**Given data:**
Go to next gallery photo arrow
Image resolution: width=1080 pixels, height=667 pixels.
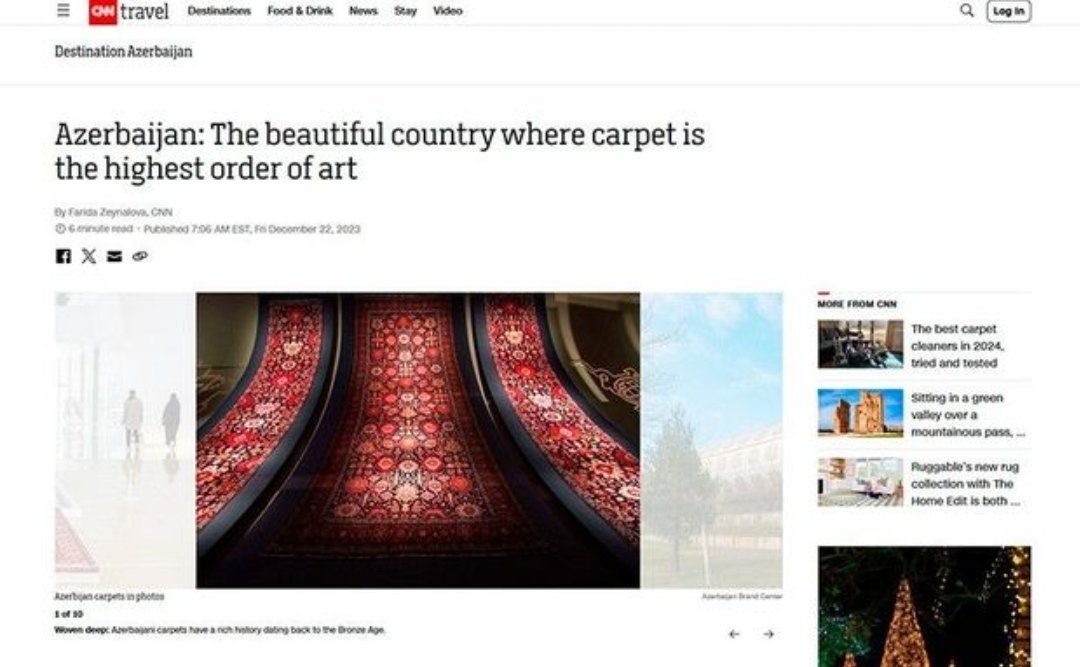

* * *

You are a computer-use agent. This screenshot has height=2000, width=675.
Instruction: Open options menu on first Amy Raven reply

---

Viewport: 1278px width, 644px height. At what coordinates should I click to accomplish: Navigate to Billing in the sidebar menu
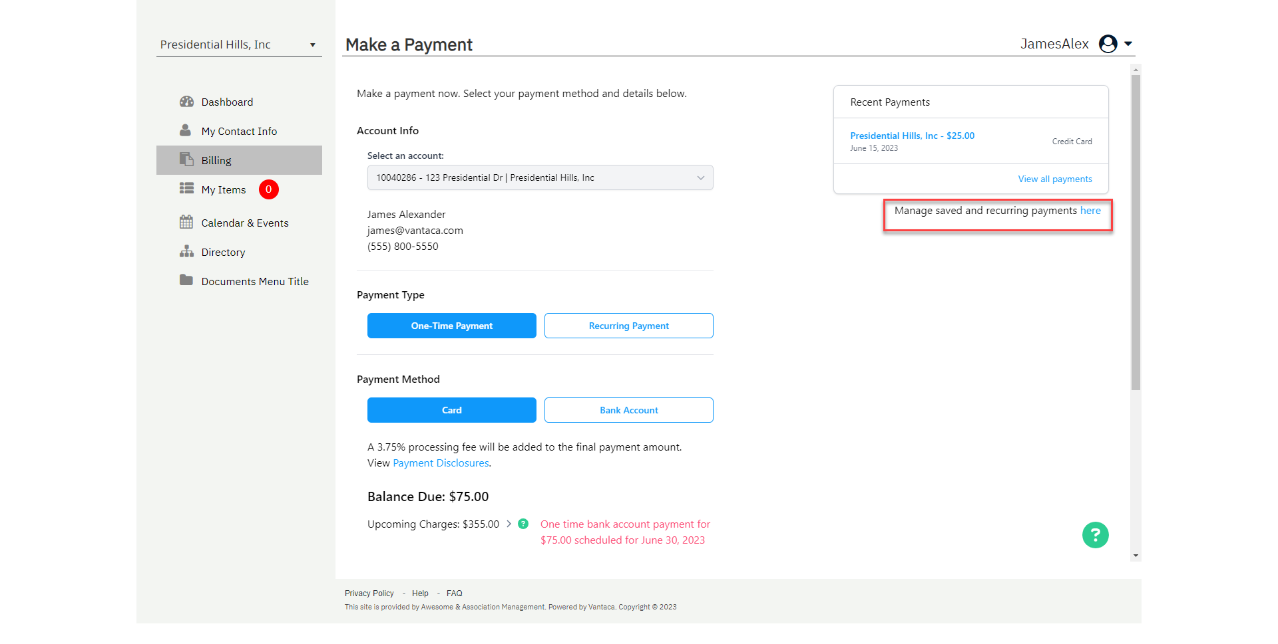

**Goal of the exercise:** Copy the rows from the line containing "Go to next gallery photo arrow" through the line containing "Image resolution: width=1080", character for character.

**Result of this exercise:**
Go to next gallery photo arrow
Image resolution: width=1080 pixels, height=667 pixels.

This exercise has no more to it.